Bullock's friendship with Roosevelt led to his becoming captain and commander of Troop A in the Cavalry regiment organized by Melvin Grigsby. The war ended before Bullock's troop left its training camp in Louisiana, and he returned to South Dakota. When Roosevelt became vice president under President William McKinley, he arranged the appointment of Bullock as the first forest supervisor of the Black Hills Reserve. After Roosevelt was elected president, Bullock organized 50 people (including Tom Mix) to ride in the inaugural parade in 1905. Roosevelt appointed Bullock U. S. Marshal for South Dakota in 1905 and President William Howard Taft reappointed him in 1909. Roosevelt later selected Bullock as one of 18 officers (others included Frederick Russell Burnham, James R. Garfield, and John M. Parker) to raise a volunteer infantry division, Roosevelt's World War I volunteers, for service in France in 1917.
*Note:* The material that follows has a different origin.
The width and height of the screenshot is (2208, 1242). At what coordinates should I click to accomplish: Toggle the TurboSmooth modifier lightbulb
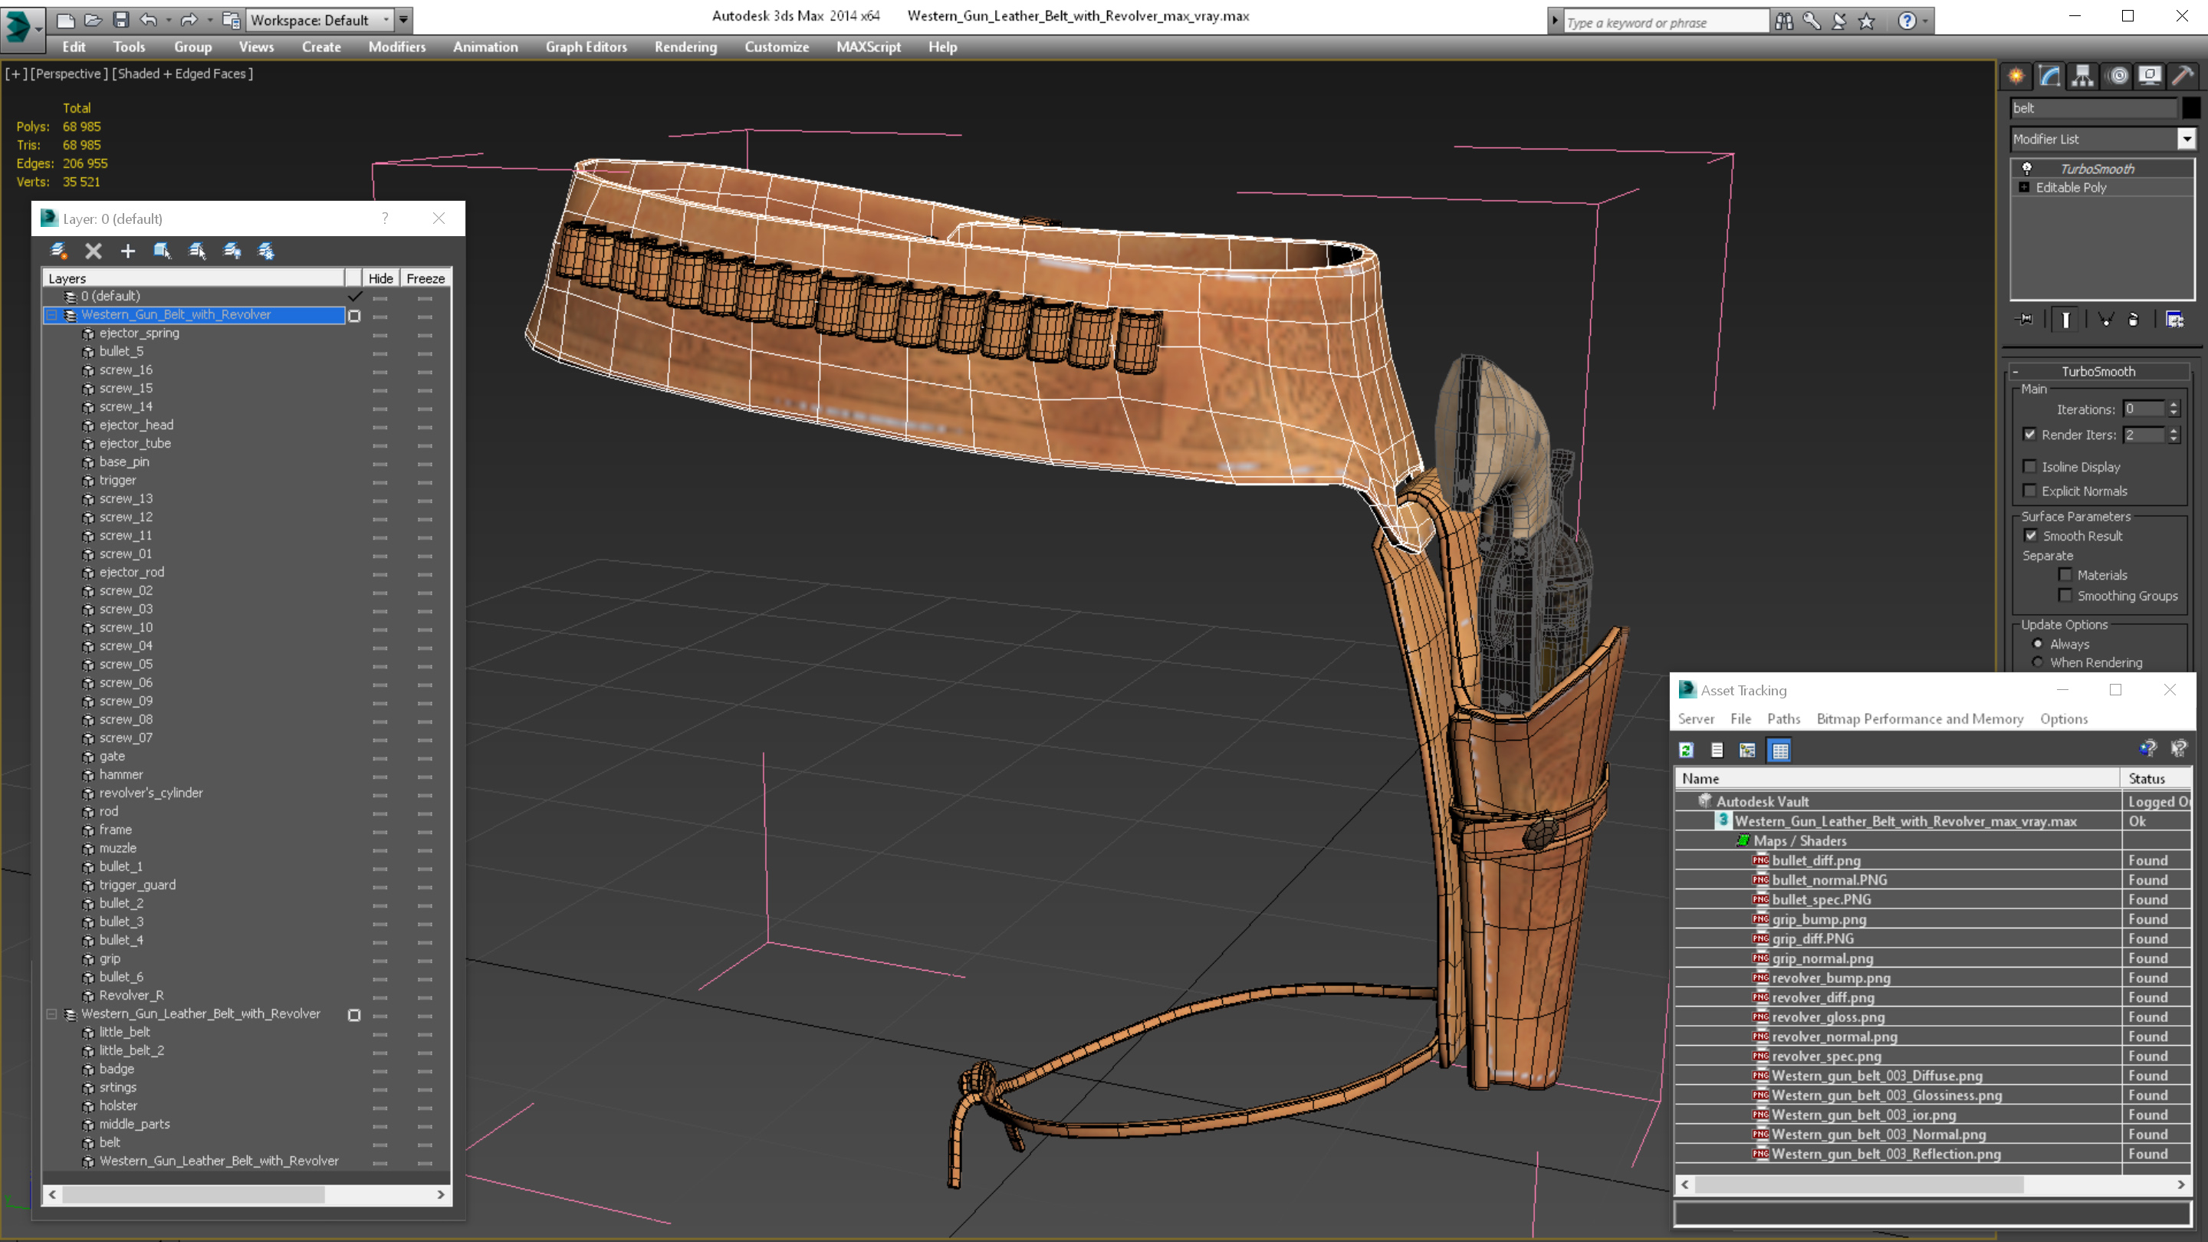[2027, 169]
Congress gave Roosevelt the authority to raise up to four divisions similar to the Rough Riders; however, as commander-in-chief, President Woodrow Wilson refused to use the volunteers and the unit was disbanded. After Roosevelt's death in January 1919, Bullock created a monument to him with the aid of the Black Hill Pioneers, dedicated on July 4, 1919, on Sheep Mountain, which was renamed Mount Roosevelt.

Bullock died of colon cancer shortly thereafter, on September 23, 1919, at his home at 28 Van Buren Street in Deadwood. He is buried in Mount Moriah Cemetery in Deadwood, along with Wild Bill Hickok and Calamity Jane, with his grave facing Mount Roosevelt. Bullock's grave is more than 750 feet away from the main cemetery grounds.

==In popular culture==
Bullock was portrayed by Timothy Olyphant in HBO's critically acclaimed TV series Deadwood (2004–2006). Olyphant reprised the role for the HBO sequel Deadwood: The Movie (2019).